» Records for processing:
+ + + +

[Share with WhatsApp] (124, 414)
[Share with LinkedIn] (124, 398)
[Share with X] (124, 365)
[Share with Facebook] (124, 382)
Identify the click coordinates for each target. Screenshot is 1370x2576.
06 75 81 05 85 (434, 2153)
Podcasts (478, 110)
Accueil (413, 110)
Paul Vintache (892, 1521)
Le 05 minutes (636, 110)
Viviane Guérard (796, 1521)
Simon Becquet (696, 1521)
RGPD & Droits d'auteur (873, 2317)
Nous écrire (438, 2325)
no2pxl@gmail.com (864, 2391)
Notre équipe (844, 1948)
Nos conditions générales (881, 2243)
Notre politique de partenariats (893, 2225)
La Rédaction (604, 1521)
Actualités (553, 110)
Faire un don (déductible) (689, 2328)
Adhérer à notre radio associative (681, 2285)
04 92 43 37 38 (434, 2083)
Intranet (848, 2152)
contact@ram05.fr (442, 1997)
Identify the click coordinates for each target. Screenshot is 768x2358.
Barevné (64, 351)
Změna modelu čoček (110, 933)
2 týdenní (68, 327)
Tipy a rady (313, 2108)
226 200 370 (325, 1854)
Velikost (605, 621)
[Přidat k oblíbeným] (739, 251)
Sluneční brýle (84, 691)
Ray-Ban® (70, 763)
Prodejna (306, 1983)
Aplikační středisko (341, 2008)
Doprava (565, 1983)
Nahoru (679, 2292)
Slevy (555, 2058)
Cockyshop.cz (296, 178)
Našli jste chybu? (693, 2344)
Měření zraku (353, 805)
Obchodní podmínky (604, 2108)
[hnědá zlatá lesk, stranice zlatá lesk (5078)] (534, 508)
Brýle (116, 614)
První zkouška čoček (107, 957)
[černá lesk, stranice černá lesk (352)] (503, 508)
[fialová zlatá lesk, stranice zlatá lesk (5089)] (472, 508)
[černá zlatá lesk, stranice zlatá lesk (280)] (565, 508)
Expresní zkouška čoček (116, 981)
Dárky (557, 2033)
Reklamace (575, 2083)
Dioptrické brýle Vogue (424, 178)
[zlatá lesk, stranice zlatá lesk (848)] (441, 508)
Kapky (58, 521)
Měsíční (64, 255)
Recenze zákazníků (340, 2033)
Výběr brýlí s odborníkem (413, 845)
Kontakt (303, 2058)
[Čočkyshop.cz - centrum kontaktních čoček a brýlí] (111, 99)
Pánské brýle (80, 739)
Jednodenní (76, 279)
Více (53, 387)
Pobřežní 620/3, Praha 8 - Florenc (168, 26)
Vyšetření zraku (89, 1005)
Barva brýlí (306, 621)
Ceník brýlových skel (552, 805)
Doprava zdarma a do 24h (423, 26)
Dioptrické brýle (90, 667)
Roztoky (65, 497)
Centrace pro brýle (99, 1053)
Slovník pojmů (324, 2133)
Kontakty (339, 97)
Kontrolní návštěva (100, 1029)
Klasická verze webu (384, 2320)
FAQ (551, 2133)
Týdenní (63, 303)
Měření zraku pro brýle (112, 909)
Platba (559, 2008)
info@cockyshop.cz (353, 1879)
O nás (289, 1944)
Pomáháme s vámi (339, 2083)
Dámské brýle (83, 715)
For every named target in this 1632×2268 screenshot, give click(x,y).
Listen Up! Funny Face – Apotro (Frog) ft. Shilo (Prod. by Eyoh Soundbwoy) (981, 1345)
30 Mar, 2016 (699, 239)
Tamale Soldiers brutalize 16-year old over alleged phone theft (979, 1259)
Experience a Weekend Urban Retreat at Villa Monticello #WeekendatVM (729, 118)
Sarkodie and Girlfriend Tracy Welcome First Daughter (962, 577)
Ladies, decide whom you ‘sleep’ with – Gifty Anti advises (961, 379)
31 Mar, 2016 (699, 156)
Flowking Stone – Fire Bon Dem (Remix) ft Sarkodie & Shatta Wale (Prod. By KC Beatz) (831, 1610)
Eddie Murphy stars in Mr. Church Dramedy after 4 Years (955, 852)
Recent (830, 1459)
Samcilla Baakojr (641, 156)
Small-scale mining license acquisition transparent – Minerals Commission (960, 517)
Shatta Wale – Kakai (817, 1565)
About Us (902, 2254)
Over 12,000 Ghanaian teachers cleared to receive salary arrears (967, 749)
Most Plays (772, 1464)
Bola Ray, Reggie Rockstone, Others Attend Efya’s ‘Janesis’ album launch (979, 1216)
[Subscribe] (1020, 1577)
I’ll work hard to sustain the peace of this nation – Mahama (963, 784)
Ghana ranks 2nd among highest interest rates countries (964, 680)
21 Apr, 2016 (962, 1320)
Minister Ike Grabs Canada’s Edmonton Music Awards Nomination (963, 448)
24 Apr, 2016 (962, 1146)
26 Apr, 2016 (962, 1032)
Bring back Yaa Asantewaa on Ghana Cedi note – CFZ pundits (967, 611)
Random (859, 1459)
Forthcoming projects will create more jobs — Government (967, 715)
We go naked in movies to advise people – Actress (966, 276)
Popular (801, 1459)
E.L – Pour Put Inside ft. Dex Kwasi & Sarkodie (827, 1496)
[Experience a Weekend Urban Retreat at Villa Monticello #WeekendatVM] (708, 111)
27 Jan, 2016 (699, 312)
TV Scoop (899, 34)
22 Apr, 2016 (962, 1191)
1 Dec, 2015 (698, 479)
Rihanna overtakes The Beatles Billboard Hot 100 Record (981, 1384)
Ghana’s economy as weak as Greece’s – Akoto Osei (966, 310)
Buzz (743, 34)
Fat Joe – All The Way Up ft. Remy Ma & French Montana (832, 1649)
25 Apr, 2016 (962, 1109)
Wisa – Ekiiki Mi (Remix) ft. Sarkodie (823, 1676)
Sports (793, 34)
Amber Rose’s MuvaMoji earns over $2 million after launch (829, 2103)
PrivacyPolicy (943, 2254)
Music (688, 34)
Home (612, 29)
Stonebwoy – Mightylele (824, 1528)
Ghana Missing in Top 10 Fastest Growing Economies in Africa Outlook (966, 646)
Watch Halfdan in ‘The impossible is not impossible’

+ + + +

» Directions for this task: Among the records above, extract exactly the lines from the line with "Notre équipe (844, 1948)" to the line with "Dioptrické brýle Vogue (424, 178)", both lines included, and leave out the rest.

» Task result:
Notre équipe (844, 1948)
Nos conditions générales (881, 2243)
Notre politique de partenariats (893, 2225)
La Rédaction (604, 1521)
Actualités (553, 110)
Faire un don (déductible) (689, 2328)
Adhérer à notre radio associative (681, 2285)
04 92 43 37 38 (434, 2083)
Intranet (848, 2152)
contact@ram05.fr (442, 1997)
Identify the click coordinates for each target. Screenshot is 768x2358.
Barevné (64, 351)
Změna modelu čoček (110, 933)
2 týdenní (68, 327)
Tipy a rady (313, 2108)
226 200 370 (325, 1854)
Velikost (605, 621)
[Přidat k oblíbeným] (739, 251)
Sluneční brýle (84, 691)
Ray-Ban® (70, 763)
Prodejna (306, 1983)
Aplikační středisko (341, 2008)
Doprava (565, 1983)
Nahoru (679, 2292)
Slevy (555, 2058)
Cockyshop.cz (296, 178)
Našli jste chybu? (693, 2344)
Měření zraku (353, 805)
Obchodní podmínky (604, 2108)
[hnědá zlatá lesk, stranice zlatá lesk (5078)] (534, 508)
Brýle (116, 614)
První zkouška čoček (107, 957)
[černá lesk, stranice černá lesk (352)] (503, 508)
[fialová zlatá lesk, stranice zlatá lesk (5089)] (472, 508)
[černá zlatá lesk, stranice zlatá lesk (280)] (565, 508)
Expresní zkouška čoček (116, 981)
Dárky (557, 2033)
Reklamace (575, 2083)
Dioptrické brýle Vogue (424, 178)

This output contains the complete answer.